Most programming languages out there serve a particular function/niche (even when they are ultimately “complete” in the sense that you can use them for general purposes). Their design choices (syntax, instructions, capabilities, abstraction) are determined by their role in a given context that defines this function/niche.

Generations Of Programming Languages

For example, PHP is meant to be executed on a (web) server offering up files pertinent to the web (HTML documents). For this reason, it’s relatively easy to use PHP to query a database and use that information to construct an HTML document with the result. It becomes much more tricky to use PHP as its own socket server run as a daemon on the command line or to manipulate large amounts of binary data on a bit by bit level. In other words, you would most likely encounter difficulties trying to create an operating system with it as opposed to a language like C.

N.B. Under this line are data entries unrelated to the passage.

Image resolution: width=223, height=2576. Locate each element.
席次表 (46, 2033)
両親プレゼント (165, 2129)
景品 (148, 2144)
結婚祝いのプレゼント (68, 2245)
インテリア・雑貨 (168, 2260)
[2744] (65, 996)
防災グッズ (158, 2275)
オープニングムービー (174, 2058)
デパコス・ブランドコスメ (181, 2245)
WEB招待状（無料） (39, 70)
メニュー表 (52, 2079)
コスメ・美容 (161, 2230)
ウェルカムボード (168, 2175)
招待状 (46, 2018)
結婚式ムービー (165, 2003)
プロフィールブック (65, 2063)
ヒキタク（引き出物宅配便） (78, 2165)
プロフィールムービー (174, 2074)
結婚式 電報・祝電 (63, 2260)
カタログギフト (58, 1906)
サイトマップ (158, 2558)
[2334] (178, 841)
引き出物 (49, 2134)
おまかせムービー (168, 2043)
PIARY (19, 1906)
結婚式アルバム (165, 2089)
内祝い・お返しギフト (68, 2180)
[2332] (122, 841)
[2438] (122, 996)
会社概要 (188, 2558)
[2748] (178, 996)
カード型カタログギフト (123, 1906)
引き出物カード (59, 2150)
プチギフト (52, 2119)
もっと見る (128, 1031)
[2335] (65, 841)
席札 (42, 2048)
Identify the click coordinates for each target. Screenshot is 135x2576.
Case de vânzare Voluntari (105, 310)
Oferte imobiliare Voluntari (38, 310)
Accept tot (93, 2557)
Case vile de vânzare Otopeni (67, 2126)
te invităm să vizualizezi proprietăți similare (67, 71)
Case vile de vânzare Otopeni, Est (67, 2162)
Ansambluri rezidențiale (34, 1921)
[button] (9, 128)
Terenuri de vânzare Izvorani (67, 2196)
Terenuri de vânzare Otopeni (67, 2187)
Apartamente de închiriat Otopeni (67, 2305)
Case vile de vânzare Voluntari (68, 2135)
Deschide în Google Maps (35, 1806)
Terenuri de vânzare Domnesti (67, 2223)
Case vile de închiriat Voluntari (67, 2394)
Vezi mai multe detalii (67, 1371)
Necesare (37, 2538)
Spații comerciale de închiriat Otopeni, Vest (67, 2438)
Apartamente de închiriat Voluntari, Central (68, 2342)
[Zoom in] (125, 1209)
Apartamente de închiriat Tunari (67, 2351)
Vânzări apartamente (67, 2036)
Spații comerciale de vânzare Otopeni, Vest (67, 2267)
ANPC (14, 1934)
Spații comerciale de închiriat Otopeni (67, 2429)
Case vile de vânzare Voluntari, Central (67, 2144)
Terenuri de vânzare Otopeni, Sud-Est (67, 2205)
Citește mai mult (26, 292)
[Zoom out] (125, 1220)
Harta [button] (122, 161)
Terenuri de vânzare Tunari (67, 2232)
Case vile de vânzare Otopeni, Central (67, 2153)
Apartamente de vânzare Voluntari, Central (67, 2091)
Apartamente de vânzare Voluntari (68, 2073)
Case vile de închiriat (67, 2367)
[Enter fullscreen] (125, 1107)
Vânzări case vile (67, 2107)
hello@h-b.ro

So you can then see the evolution and progress of programming languages: we go from machine code (specific processor instructions) to assembly, and from assembly to something like C, and even further from C to something like PHP or Python. You’d be astute to notice that we advance from fine exacting hardware details to higher levels of abstraction and expressive power as we progress. This is often referred to as a programming language’s “level of abstraction” or “generation” (i.e. first-generation language as opposed to fourth-generation language.)

An Esoteric Pain

When you combine various computational resources that are each devoted to various levels of abstraction, you form what is often referred to as a “stack.” It’s called such because each component stacks on the others. For instance, the LAMP Stack is composed of Linux as an operating system, upon which Apache runs to serve web pages, which invokes PHP to process data, which uses MySQL to store and collate data. There are multitudinous stacks, even in programming (from above): machine-code to assembly to C to PHP as an example.

In my view, this introduces unnecessary components. Each layer of the stack is ordered and maintained in a particular domain and with a particular syntax. Composing in C is entirely different in many respects than constructing in Assembly, and writing Python or PHP is quite different in many respects from creating in C. Doing things in MySQL requires a very different syntax than C, and shares nothing functional in common.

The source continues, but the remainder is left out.